Zwar developed a passion for music and became a student of Mr G.W. McKeown where he studied piano and violin. After completing his education at Williamstown High he undertook a degree in Law and Arts at the University of Melbourne, becoming a resident at Trinity College from 1928 to 1932. During this period he began writing topical songs and mixing the latest jazz tunes with classical music. He also contributed to the student productions at the College and University both as a performer and musical director.

His first show credit was Stude Prunes (4p), a university revue that opened at the Comedy Theatre, Melbourne, 17 May 1933, which the Age thought was ‘Delightfully amusing’. The cast included Zwar who appeared on stage and also as musical director. His ‘crooning’ of his own song ‘You’re My One Wild Oat’ was claimed by the Herald as ‘the most appreciated item’.

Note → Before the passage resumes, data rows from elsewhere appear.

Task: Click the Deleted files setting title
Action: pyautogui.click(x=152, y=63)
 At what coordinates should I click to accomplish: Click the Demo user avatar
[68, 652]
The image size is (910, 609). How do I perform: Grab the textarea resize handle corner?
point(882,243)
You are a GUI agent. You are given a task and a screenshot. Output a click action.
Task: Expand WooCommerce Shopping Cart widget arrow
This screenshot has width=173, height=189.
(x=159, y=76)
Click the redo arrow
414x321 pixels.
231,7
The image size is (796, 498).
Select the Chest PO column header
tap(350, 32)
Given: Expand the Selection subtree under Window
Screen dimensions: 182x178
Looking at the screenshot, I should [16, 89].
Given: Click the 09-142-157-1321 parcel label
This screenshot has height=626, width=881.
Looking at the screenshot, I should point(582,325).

In 1933 Zwar made his first appearance on radio being part of a 3AR program of dance music that was interspersed with singing by Ella Riddell and comedy by Johnny Marks. Zwar was billed as a ‘novelty entertainer’ and continued his radio gigs for the next few months. Later in the year he was called in as a show doctor writing the interpolated ‘They’re In Love’ for George Wallace (Dandy Dick) and Phyllis Baker (Sally) to sing in F.W. Thring’s commercial production of Varney Monk’s musical Collits’ Inn (122p Melbourne /71p Sydney) which opened at the Princess Theatre, Melbourne, 23 December 1933.

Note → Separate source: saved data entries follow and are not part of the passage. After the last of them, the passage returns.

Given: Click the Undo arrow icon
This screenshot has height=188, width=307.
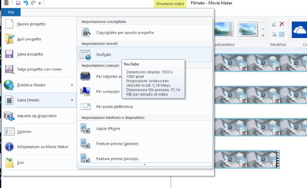Looking at the screenshot, I should [x=26, y=3].
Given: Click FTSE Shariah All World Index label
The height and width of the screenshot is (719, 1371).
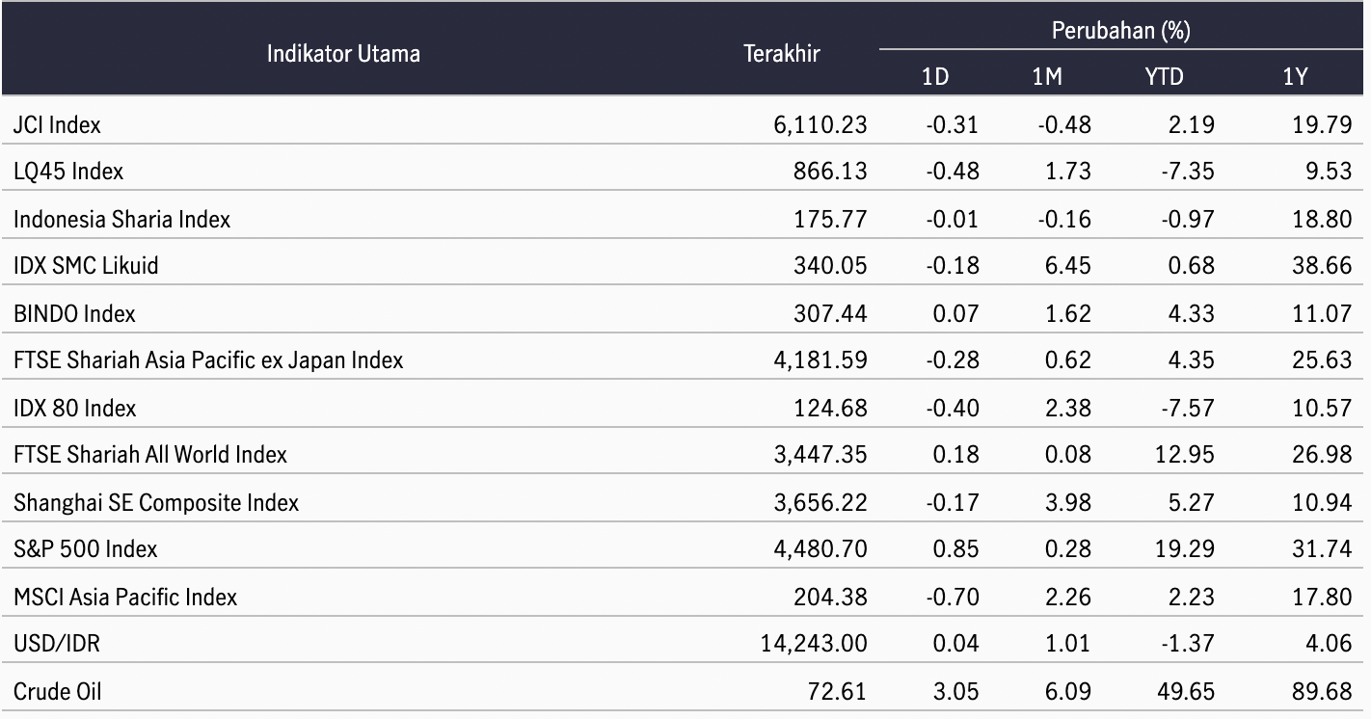Looking at the screenshot, I should [x=150, y=454].
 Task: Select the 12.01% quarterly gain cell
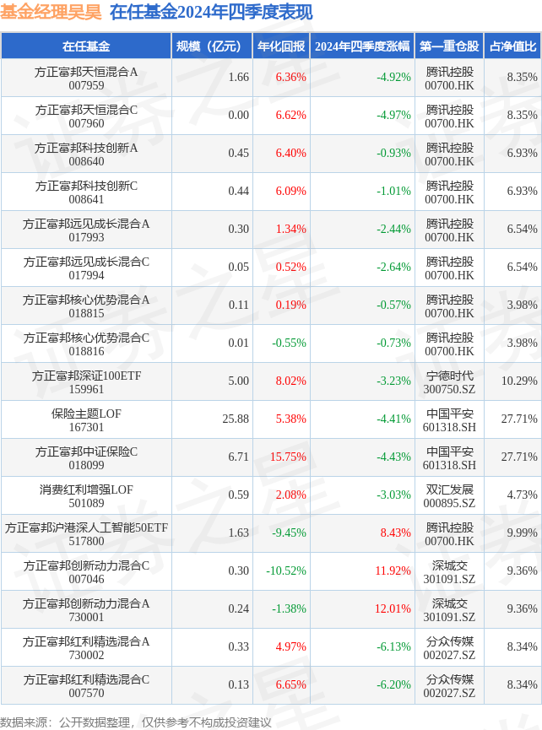tap(393, 608)
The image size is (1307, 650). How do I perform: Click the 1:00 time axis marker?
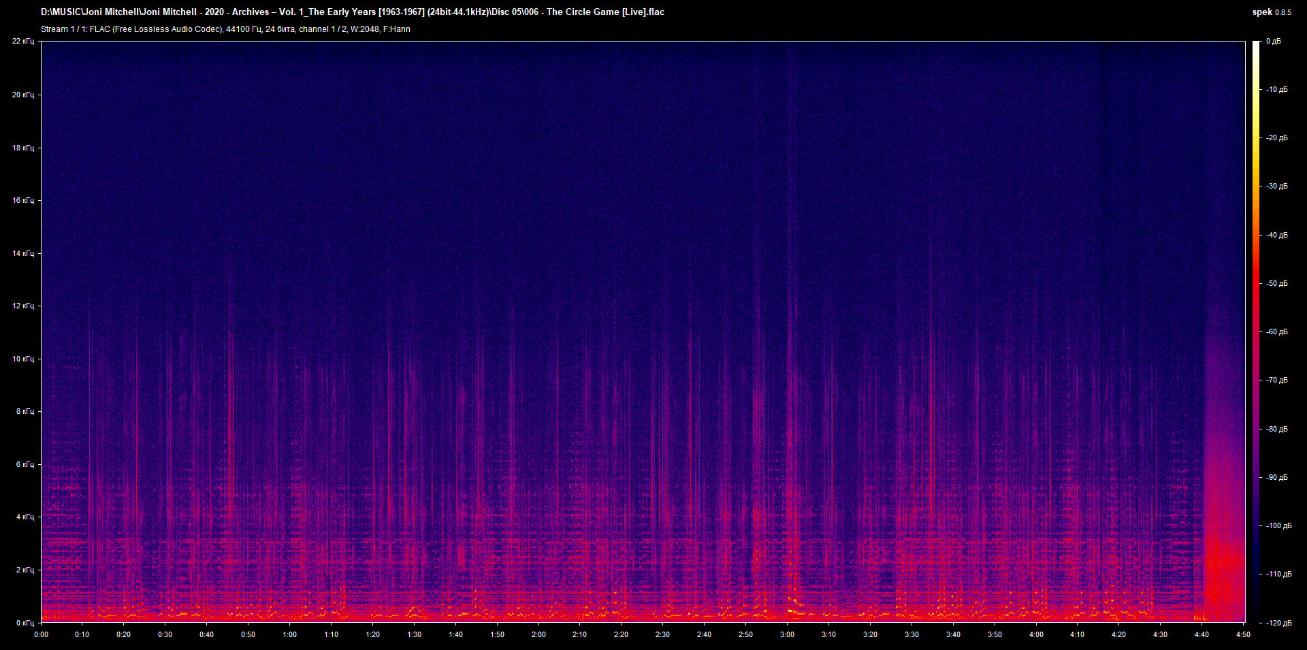pos(289,634)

The next year, 1934, saw Zwar back at the Comedy Theatre (18 April 1934) in another university revue, Swot Next (4p). Again he wrote music and lyrics and was musical director. This time the Argus called his music ‘sophisticated’ and his lyrics once again ‘amusing’. Sketches included a send-up of the recent spate of Efftee film productions in Melbourne called, ‘On the Lot at Enbeegee Film Productions’, and a one-act comic opera, ‘Il Tanto Eruptio’, which featured Paul Fiddian and John Clements. Fiddian later appeared in Gilbert and Sullivan for J.C. Williamson’s, whilst Clements opened a record shop which became a Melbourne institution.

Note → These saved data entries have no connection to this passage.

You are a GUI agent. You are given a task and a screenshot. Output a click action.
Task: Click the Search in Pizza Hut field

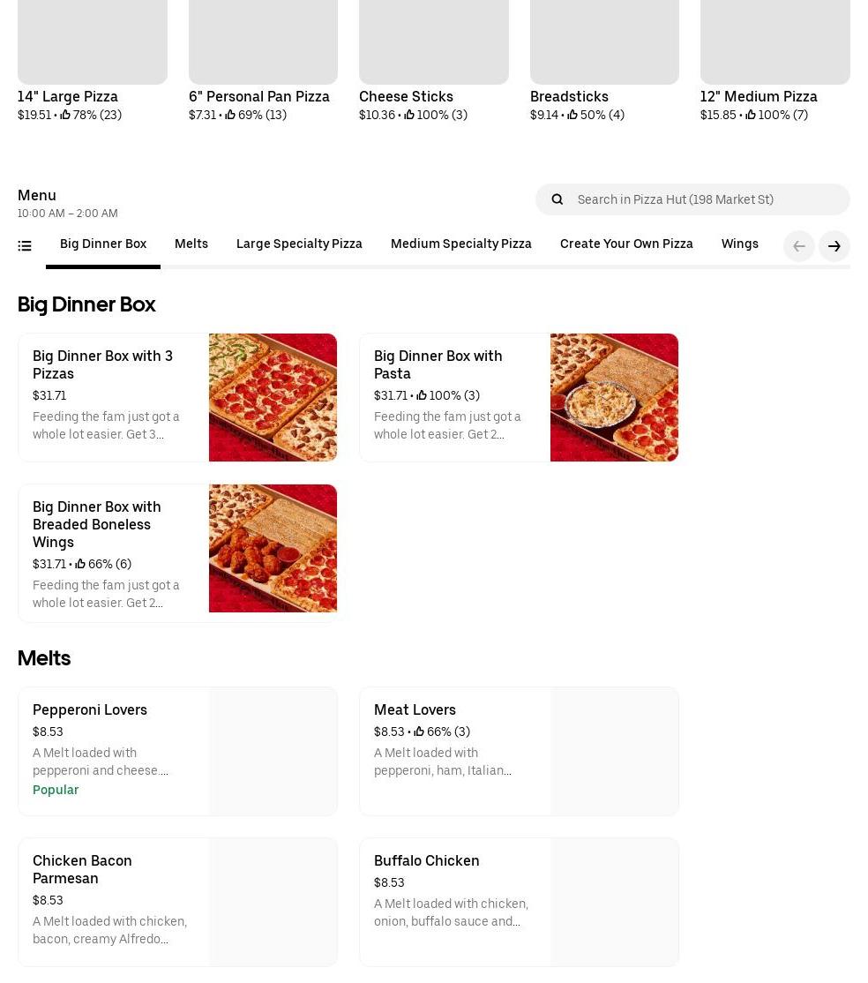(x=706, y=199)
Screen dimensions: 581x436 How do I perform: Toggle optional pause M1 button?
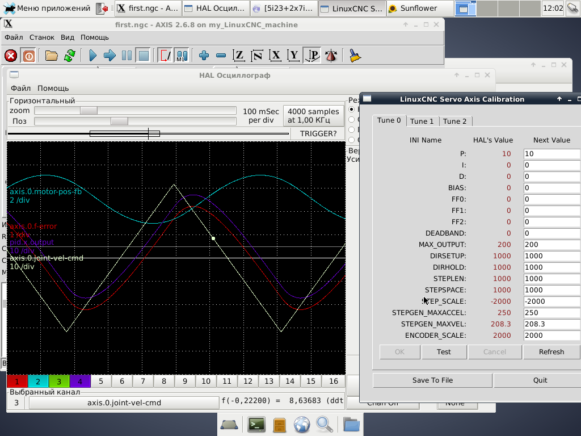182,56
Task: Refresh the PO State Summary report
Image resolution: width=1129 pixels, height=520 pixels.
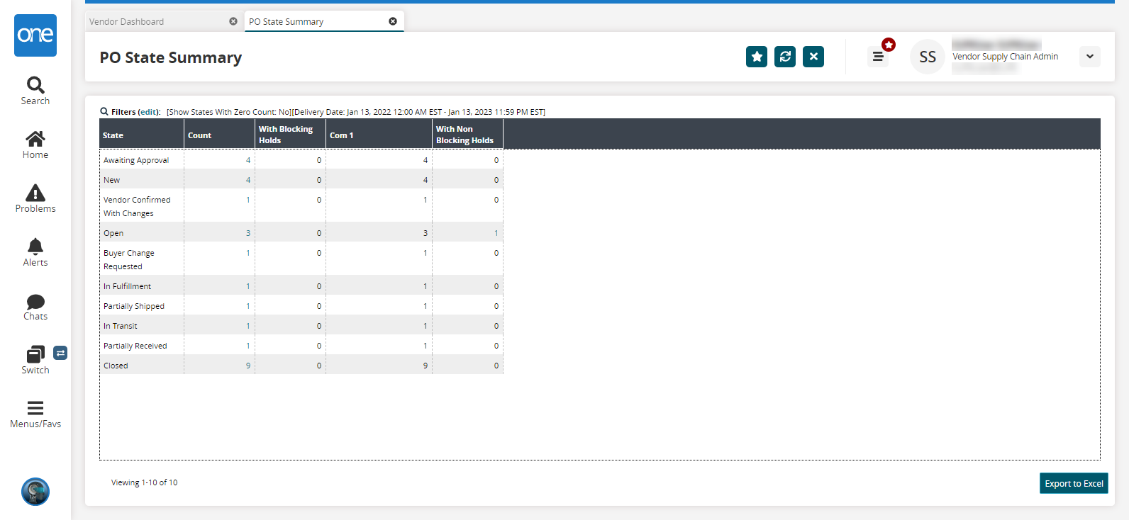Action: click(x=785, y=57)

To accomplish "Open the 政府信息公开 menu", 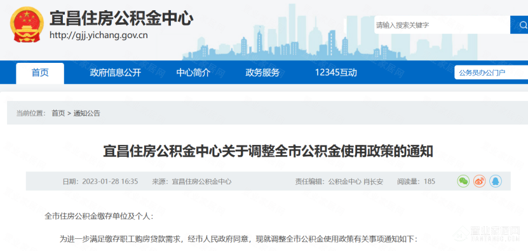I will tap(115, 73).
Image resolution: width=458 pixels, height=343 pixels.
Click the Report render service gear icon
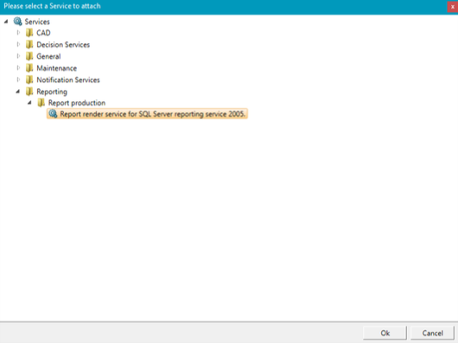tap(53, 113)
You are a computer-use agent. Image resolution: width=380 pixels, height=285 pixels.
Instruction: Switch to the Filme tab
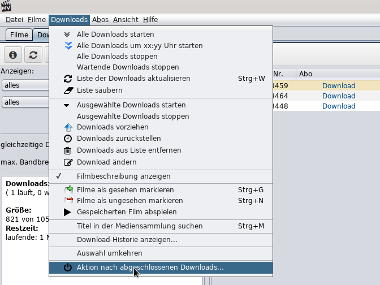[19, 35]
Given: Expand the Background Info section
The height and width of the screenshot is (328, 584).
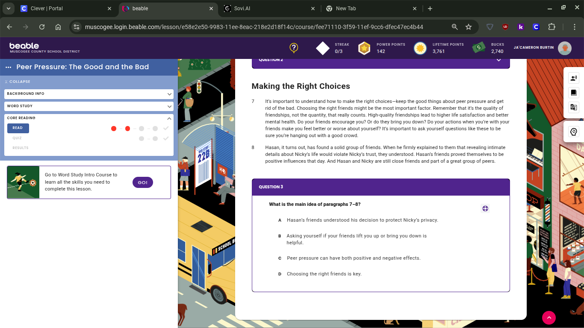Looking at the screenshot, I should point(88,94).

The year 1934 also saw Zwar composing and writing the first of four musicals Blue Mountain Melody (48p Sydney /54p Melbourne). Collaborating with J.C. Bancks (creator of the comic strip Ginger Meggs), who devised the book, with direction by Frederick Blackman, choreography by Ruby Morris, and musical direction by Andrew McCunn, the musical starred two of Australia’s most beloved performers, Madge Elliott and Cyril Ritchard. It was the first Australian musical produced by J.C. Williamson’s who staged it with their considerable resources and used a revolving stage for the first time in one of their productions.

Bancks’ original story was a love-triangle between a young painter and pugilist Jimmy Brady (Frank Leighton), an Australian squatter Peter Harley (Cyril Ritchard), and the object of their affection, song-and-dance girl Judy Trent (Madge Elliott). Zwar’s score was contemporary and akin to what the Gershwins, Cole Porter and Vincent Youmans were writing for Broadway. As the two principals were first and foremost dancers, the score was heavy on rhythm. Critics liked Elliott’s ‘I Can See a Picture’ with its twin violin accompaniment, and called the boxing ballet (‘Hard Knocks’) and shadow dance, (‘Shadows’) original. Not all of the score was new. Zwar recycled ‘Let’s Relax’ from Swot Next.

The following year saw Zwar back at the Comedy Theatre in another university revue, Hot Swots (4p) which opened on 1 May 1935 during a week of festivities celebrating King George V’s Silver Jubilee in London. The Age called it ‘excellent entertainment’, whilst the Argus thought it ‘novel and fresh’. With a cast of 130 the barbs ranged far and wide: a Grand Opera Season in 20 minutes to the strains of Orpheus, Carmen, La Traviata, Il Trovatore and others performed by the 70-member University Opera Society, and a pantomime burlesque ‘Citronella’ which featured Zwar in drag as Mrs Hotbothom.

Zwar left Australia for Britain on the same ship as Australian children’s author Isobel Shead. They later married in Surrey, England, in 1938. They originally met while Shead was working for the ABC between 1933 and 1936. Both were determined to pursue careers in London and both succeeded, with Shead going on to work in a number of high-profile positions with the BBC and Zwar consolidating a career as a composer and musical director for musical theatre and revues which lasted more than three decades. Unfortunately the marriage didn’t last long with them separating in the early fifties.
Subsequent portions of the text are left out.